Miners used ‘canaries in the coal mines’ to detect growing concentrations of carbon monoxide that killed the smaller creatures before visibly affecting humans, and gave our species with larger bodies time to escape. To use this as a metaphor, today we are surrounded by ‘canaries’ that give indications of our own susceptibility to the impacts of inappropriate and unhealthy life styles that may provide comfort and profits in the short term, but will likely doom our species in the not-too-distant future.

Please read the article from Climate Action [Climate Change Facts to Scare You into Action] that will convince you that global warming is not a hoax, but actually an ‘inconvenient truth’ that everyone should take seriously. These issues stand out:

  • Climate change could be irreversible by 2030.

  • Greenhouse gas levels are at an all-time high.

  • More than 1 million species face extinction.

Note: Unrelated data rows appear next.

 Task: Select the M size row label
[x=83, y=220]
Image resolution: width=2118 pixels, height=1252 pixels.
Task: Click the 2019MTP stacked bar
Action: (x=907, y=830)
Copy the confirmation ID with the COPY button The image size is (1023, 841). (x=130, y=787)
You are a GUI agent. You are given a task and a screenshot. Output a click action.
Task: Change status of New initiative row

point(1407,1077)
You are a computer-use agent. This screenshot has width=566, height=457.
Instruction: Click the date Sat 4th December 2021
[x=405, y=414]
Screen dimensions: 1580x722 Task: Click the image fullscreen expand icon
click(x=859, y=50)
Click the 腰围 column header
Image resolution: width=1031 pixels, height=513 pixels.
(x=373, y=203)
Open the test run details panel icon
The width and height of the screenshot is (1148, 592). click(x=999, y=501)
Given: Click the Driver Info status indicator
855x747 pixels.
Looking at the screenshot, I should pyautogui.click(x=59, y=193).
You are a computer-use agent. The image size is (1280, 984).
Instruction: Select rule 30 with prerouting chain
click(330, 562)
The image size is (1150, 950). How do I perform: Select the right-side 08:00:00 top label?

  • Climate change is creating a refugee crisis.

  • Our oceans are dying.

  • We use more of the earth's resources than it can renew.


These are facts that science has proven through observation, measurement, and modeling. They are not to be taken lightly, nor to be legislated against as is happening in too many states in the U.S. We should be able to use our ‘big brains’ in useful ways other than accumulating ‘more toys’ and unnecessary gadgets that make life comfortable in the short term.


We should think about what life will be like for our descendants over at least the next seven generations.